Chroniques

par bertrand bolognesi

San Giovanni Battista, oratorio d’Alessandro Stradella
Lawrence Zazzo, Arianna Vendittelli, Luigi De Donato, Emilie Renard,

Fernando Guimarães, Academia Montis Regalis, Alessandro De Marchi
Innsbrucker Festwochen der Alten Musik / Dom St. Jakob
- 18 août 2017
à la Cathédrale d'Innsbruck, Alessandro De Marchi joue Stradella
© anna perktold

Au Tyrol, août est le mois du répertoire baroque, que célèbre chaque année l’Innsbrucker Festwochen der Alten Musik, actuellement dirigé par Alessandro De Marchi. C’est précisément le chef italien qui mène cette soirée à la cathédrale Saint-Jacques, avec son ensemble Academia Montis Regalis qui convoque cinq solistes vocaux pour un oratorio d’Alessandro Stradella, San Giovanni Battista, créé à Rome en 1675. Si l’amour est le thème de la présente édition, il s’y trouve diversement illustré à travers les ouvrages de Keiser (Octavia), Monteverdi (Il ritorno d’Ulisse in patria) et Rameau (Pygmalion). Ainsi se penche-t-on aujourd’hui sur la faiblesse du roi Hérode pour la jeune Salomé dont le caprice exige la décollation du Baptiste. Un tel sujet invite une verve dramatique plus proche de l’opéra que de la sage histoire sacrée. Alessandro De Marchi en articule la trame théâtrale par des apports puisés chez d’autres compositeurs du temps, comme Lelio Colista (1629-1680) et Carlo Ambrogio Lonati (1645-1710), avec des mouvements extraits de Sinfonie qui ouvrent ou ponctuent le discours.

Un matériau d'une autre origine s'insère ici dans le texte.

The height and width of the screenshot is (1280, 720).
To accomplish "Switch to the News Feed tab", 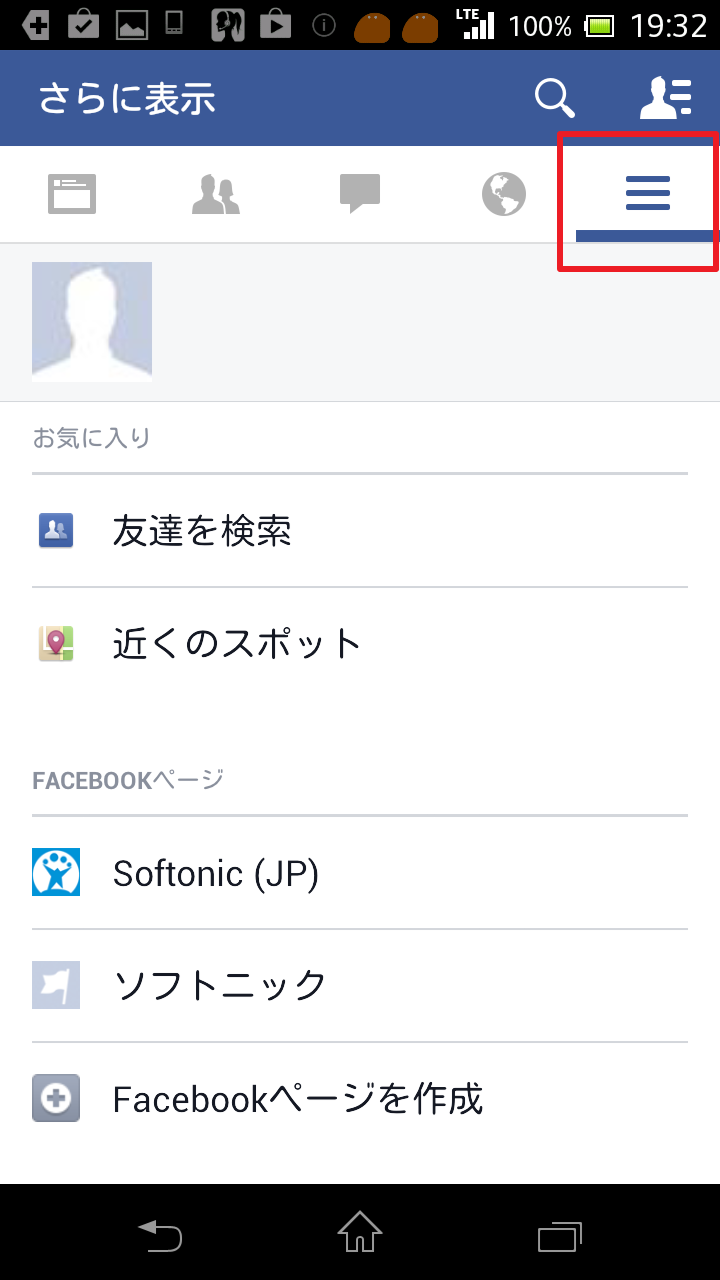I will pyautogui.click(x=72, y=194).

Ainsi l’action commence-t-elle par un récit du continuo, signé Colista, où le violon chante généreusement. Le tutti des cordes s’affirme brillant pour l’arrivée de la Sinfonia de Stradella, comme une deuxième entrée, magnifiée par un travail fin et risqué de la dynamique, avec ses surprenantes extinctions qu’on doit à une maestria louable des musiciens. En Saint Jean Baptiste, le contre-ténor Lawrence Zazzo semble plus à l’aise dans les récitatifs, de saine impédance, que dans les airs qui accusent, pour commencer, quelque manque d’éclat. Les commentaires sont confiés à un chœur assumé par les solistes (une voix par partie), réalisant une prestation idéalement équilibrée. On retrouve avec grand plaisir le mezzo-soprano Emilie Renard, applaudi cet hiver [lire notre chronique du 21 janvier 2017], qui met au service de la sensuelle Erodiade un phrasé facile, un timbre chaud, une inflexion féline à la séduisante couleur. À quiconque trouverait qu’elle en fait un peu trop, il faudra rappeler la nature opératique de l’ouvrage et le contenu du livret. D’abord un rien incertain dans une partie fort ornementale, le ténor Fernando Guimarães paraît presque effacé en Consigliero, mais il retrouve son assurance dans les interventions suivantes, avec une présence attachante.

Salué ici-même l’an dernier [lire notre chronique du 21 août 2016], le jeune soprano Arianna Vendittelli fait débuter sa Salome dans une ligne un peu lâche, quasiment exsangue. Mais dès l’arrivée d’une première et preste aria d’agilité, elle se révèle pleinement, comme si l’impossibilité de penser son chant et de se jeter à l’eau, pour ainsi dire, lui convenait mieux que les atermoiements permis par un passage tranquille. L’air Alto Signor montre une superbe irrésistible. Dans la seconde partie, on regrette cependant la confusion entre nuancer et détimbrer qui laisse perdre le grain de cette belle voix.

L’autorité naturelle de la basse Luigi De Donato, doublée d’une conduite précise de la ligne et d’un impact malléable, confère à Erode une présence impérative. À la fois puissant et doux, ce roi bénéficie d’une voix longue et d’un grand souffle, à l’œuvre dans une noble expressivité – comme lorsqu’il implore cette trop séduisante et cruelle folle d’épargner le saint homme. Après un ultime duo, la ritournelle allegro d’une Sinfonia de Colista vient conclure la légende, comme si de rien n’était.